◆ WORK INSTRUCTIONS
Scan the data beneath this task and copy each line that includes "menu".

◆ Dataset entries
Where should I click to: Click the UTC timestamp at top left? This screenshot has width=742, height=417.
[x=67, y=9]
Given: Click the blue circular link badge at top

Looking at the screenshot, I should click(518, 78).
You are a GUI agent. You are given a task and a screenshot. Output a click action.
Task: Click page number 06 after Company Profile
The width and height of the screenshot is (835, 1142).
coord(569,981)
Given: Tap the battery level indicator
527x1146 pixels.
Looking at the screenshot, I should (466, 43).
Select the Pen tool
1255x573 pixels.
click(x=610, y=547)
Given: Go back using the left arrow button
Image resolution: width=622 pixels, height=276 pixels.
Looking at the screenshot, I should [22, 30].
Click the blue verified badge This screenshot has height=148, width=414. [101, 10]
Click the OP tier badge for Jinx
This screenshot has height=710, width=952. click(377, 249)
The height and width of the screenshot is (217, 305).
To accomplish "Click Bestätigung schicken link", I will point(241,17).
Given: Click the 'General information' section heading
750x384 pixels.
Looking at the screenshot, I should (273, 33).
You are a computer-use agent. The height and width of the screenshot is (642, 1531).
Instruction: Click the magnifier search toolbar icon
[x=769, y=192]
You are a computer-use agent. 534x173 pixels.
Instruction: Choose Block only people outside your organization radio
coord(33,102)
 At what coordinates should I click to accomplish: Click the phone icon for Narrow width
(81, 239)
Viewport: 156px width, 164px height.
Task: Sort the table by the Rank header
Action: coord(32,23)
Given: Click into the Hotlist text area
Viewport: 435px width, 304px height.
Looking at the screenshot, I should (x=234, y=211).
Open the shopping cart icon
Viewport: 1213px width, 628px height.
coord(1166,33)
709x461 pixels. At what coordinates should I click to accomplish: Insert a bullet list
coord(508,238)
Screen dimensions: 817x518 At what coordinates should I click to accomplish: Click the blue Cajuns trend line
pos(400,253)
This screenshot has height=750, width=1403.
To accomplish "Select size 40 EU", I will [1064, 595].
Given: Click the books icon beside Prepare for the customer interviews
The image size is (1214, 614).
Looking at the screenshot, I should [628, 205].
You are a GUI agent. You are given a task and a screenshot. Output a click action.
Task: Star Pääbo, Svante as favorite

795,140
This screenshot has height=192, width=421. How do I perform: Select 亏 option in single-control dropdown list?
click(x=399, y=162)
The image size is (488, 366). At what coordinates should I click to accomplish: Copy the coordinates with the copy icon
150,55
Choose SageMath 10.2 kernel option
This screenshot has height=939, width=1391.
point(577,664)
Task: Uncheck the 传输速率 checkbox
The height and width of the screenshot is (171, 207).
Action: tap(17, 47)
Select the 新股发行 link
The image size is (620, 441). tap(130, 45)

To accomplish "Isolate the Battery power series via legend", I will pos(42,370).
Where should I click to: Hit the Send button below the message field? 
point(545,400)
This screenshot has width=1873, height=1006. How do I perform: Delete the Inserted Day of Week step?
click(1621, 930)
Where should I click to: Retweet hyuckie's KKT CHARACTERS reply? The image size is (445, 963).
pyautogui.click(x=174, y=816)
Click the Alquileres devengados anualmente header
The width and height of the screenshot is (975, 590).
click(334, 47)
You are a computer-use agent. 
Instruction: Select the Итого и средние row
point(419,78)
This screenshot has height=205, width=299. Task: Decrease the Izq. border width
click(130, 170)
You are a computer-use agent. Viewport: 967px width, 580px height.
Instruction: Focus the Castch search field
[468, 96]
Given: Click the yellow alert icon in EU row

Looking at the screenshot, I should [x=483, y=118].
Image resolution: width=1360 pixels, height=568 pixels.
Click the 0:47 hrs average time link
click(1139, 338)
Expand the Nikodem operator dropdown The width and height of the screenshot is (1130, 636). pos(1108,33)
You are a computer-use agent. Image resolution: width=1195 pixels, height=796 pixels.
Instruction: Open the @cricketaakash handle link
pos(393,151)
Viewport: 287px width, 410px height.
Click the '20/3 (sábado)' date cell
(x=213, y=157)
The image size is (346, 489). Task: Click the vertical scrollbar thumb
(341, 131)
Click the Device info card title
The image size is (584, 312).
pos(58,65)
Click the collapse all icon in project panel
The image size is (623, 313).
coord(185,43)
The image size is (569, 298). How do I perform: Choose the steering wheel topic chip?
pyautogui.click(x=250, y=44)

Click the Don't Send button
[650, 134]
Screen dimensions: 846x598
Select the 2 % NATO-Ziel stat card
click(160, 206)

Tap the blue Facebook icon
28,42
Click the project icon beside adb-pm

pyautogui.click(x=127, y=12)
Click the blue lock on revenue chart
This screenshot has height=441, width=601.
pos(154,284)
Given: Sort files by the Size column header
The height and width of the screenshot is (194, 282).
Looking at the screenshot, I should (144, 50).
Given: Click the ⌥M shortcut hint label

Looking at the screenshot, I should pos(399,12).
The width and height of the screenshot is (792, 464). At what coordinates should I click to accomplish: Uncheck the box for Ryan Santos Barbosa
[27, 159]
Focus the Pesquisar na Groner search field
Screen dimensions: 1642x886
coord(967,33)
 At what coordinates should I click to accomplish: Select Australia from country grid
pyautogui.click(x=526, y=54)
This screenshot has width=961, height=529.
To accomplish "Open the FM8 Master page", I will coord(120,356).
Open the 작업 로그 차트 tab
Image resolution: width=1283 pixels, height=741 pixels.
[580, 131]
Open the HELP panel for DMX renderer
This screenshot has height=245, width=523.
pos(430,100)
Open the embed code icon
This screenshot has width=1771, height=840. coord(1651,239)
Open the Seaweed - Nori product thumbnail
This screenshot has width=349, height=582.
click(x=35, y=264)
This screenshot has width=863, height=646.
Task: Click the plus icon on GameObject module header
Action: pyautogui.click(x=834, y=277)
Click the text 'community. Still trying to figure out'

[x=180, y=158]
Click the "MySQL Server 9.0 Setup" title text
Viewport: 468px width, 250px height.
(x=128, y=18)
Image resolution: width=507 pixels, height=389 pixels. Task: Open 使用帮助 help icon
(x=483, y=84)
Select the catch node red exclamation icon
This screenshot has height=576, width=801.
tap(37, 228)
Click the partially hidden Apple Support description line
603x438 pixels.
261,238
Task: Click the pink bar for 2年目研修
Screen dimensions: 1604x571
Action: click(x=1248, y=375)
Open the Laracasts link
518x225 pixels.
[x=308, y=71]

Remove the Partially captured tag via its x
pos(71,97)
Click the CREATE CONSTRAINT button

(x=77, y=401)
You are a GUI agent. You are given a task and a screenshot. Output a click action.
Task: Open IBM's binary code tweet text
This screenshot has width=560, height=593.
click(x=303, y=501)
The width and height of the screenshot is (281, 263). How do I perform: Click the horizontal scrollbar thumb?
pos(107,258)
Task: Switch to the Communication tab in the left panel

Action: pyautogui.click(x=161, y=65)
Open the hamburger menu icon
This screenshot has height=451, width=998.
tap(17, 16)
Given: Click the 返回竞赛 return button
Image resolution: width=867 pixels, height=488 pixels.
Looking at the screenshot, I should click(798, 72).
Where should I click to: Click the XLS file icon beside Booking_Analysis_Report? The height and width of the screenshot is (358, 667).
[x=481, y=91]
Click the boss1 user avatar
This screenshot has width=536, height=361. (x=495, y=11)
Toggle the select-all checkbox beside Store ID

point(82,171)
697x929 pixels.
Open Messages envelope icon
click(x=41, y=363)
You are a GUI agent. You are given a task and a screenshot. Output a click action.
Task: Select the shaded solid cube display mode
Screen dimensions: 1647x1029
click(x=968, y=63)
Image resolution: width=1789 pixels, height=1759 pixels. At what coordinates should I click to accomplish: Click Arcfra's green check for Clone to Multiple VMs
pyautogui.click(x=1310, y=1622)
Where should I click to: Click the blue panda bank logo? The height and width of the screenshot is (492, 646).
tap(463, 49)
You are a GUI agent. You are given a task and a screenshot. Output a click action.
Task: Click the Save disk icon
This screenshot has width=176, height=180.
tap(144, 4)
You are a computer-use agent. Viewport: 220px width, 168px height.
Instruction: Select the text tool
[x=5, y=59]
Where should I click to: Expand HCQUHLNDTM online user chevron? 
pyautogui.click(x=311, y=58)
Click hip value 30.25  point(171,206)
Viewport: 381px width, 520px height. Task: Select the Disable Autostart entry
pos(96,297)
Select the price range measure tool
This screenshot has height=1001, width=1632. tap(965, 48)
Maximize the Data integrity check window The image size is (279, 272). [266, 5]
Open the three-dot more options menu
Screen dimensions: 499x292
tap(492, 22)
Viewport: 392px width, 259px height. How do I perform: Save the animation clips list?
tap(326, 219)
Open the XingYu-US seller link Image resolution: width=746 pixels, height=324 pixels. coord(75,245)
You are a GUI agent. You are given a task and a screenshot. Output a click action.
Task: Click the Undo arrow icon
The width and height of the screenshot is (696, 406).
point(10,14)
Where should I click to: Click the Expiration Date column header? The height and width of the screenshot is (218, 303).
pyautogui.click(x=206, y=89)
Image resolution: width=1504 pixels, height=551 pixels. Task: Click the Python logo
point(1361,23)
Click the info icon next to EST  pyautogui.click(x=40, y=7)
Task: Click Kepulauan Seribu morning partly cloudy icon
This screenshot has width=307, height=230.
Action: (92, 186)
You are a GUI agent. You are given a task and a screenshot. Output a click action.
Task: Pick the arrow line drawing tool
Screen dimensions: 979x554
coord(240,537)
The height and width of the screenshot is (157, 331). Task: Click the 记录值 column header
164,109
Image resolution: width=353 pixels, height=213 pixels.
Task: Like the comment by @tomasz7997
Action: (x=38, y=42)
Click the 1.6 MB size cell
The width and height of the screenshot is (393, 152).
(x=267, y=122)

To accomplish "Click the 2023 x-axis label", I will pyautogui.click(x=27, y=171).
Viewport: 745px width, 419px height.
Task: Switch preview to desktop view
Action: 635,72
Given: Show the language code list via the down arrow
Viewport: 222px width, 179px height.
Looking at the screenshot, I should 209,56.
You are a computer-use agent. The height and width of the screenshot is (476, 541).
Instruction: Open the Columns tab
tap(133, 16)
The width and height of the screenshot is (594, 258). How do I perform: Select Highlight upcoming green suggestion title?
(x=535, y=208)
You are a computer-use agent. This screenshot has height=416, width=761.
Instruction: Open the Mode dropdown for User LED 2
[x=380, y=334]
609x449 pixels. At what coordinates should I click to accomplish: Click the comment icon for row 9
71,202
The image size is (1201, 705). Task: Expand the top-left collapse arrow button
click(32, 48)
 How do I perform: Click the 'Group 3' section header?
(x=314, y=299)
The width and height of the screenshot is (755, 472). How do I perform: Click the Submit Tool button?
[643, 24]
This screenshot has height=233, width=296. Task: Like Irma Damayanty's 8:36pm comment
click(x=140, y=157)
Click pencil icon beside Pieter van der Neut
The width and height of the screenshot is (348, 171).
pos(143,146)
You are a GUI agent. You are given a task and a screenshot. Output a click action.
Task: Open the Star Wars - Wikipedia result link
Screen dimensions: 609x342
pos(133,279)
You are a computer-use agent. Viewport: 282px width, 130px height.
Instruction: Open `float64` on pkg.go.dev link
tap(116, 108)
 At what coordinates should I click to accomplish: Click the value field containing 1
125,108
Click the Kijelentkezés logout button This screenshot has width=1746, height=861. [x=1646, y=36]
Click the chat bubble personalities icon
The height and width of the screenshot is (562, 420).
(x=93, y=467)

◆ ANSWER BOX
Open the hamburger menu icon
Open the three-dot more options menu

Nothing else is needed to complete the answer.